The University of East Anglia's chief global warming spin doctor admitted that he had 'written some very awful emails' in an attempt to stifle scientific debate of the political orthodoxy that global warming is a man-made phenomenon.
Professor Jones has been bubbled, just as has Conservative party benefactor Baron Ashcroft of Sumwerelse. Backed into a corner on the question of where he paid tax, the noble lord had to concede that, wherever it was it, was not Britain.
Whilst the jiggery-pokery of Phil Jones has few, if any, implications for the pound, the same cannot be said of Michael Ashcroft's tangled web of tax efficiencies.
Investors are seriously worried that neither main party will come out of the general election with a working majority and that the ensuing squabbles will hamper efforts to balance the budget.
It is possible that the Ashcroft saga will eat even further into the Tories' slender lead as new details filter through.
And those worries were uppermost in the mind of the currency market on Monday. With chart targets cluttering the radar, investors gave sterling a smack that it will not easily forget.
GBP/USD Spreads dropped nearly 4¢ in half as many hours. The pound lost 3.5¥, four Canadian cents, and created new lows against the Australian dollar and New Zealand dollar.
The economic data had nothing to do with it.

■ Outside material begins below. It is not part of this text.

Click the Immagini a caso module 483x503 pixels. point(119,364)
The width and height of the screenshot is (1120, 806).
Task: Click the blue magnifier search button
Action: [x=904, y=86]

UK mortgage approvals (Bank of England figures) were down in January but came as no surprise.
Britain's manufacturing purchasing managers' index was steady at 56.6, thus better than expected. It was two points ahead of the euro zone figure and within a tick of the US number.
It is not reasonable to blame Prudential's takeover of AIA for the pound's retreat. The $35 billion involved would account for less than 7% of sterling's turnover, even were it to be thrown at the market in a single day. Prudential's treasurer would have to be a bit of a clown to pull a stunt like that. And he isn't.
Such was the irrelevance of ecostats to Monday's carnage, it is almost pointless to consider today's official agenda.
However, for good orders' sake:
Switzerland has delivered a stronger than expected +0.7% GDP expansion in the fourth quarter.
Australian building permits were down by 0.7% in January while retail sales were +1.2% higher. The Reserve Bank of Australia delivered the 25 basis points of tightening that everyone expected, taking the cash rate to 4.0%.
Britain's construction sector PMI should be roughly steady; it has no foreign equivalent so there are no invidious comparisons to be made.
Euro consumer and producer price indices will be of less import than the upcoming meeting between George Papandreou ('you nicked our gold') and Angela Merkel ('das is mein Sonnebett') on Friday.
The Bank of Canada will leave its policy interest rate unchanged unless it wants to precipitate a bout of domestic post-Olympics depression.
Nationwide's consumer confidence index comes out at midnight.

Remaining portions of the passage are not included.